Thank you! My intuition was that score matching + Langevin doesn’t have a forward diffusion process, which probably contributed to why there has to be a step size (right?) and I agree that LD seemed to be an easy way to use the scores.

How about the SDE formulation of score matching? They also claimed that DDPM is a variance preserving discretization SDE. As far as I can tell, the reverse SDE is a closed form solution of forward SDE and doesn’t require extra hyper parameters.

1

dasayan05 t1_it95xq7 wrote

IMO, forward diffusion process isn't really a "process" -- it's need not be sequential, it's parallelizable. The sole purpose of forward process is simulating noisy data from a set of "noisy data distributions" crafted with a known set of noise-scales -- that's it. SBM and DDPM both have this process. For SBMs, it is again a heuristic HP to choose the correct largest scale so that it can overpower the data variance and reach an uninformative prior. For DDPM, it always reaches the prior due to the way noise-scales and attenuation coefficients are computed from \beta_t.

Agree with your second part. SDE formulation is good -- it basically brings SBMs into a more stronger theoretical framework. SDEs offer a reverse process which is analytic where the score naturally appears -- i.e. again not much HP.

1

§ TASK SET:
a) In the score matching thread, change "closed form" to "closed-form" and write out the passage starting at "How about the" and ending at "extra hyper parameters.".
b) Answer these questions from the score matching thread:
(i) What did "they" claim DDPM is?
(ii) According to the reply, what is the sole purpose of the forward process?
(iii) Why does DDPM always reach the prior?
c) Translate this sentence from the score matching thread into Spanish: "SBM and DDPM both have this process."
The lines that come next have nothing to do with the score matching thread.

§ PROVIDED MATERIAL:
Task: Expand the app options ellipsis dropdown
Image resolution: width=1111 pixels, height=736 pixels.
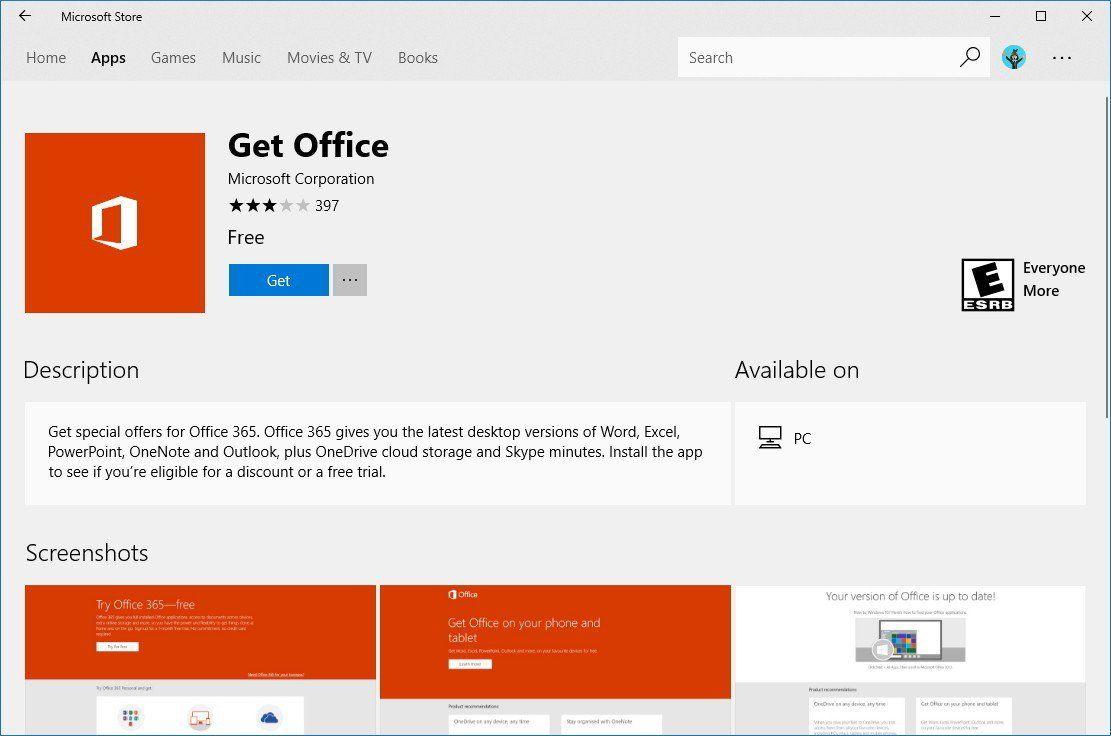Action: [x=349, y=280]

§ TASK ANSWERS:
a)
How about the SDE formulation of score matching? They also claimed that DDPM is a variance preserving discretization SDE. As far as I can tell, the reverse SDE is a closed-form solution of forward SDE and doesn’t require extra hyper parameters.

b)
(i) A variance preserving discretization SDE.
(ii) Simulating noisy data from a set of "noisy data distributions" crafted with a known set of noise-scales.
(iii) Because of the way noise-scales and attenuation coefficients are computed from \beta_t.

c) Tanto SBM como DDPM tienen este proceso.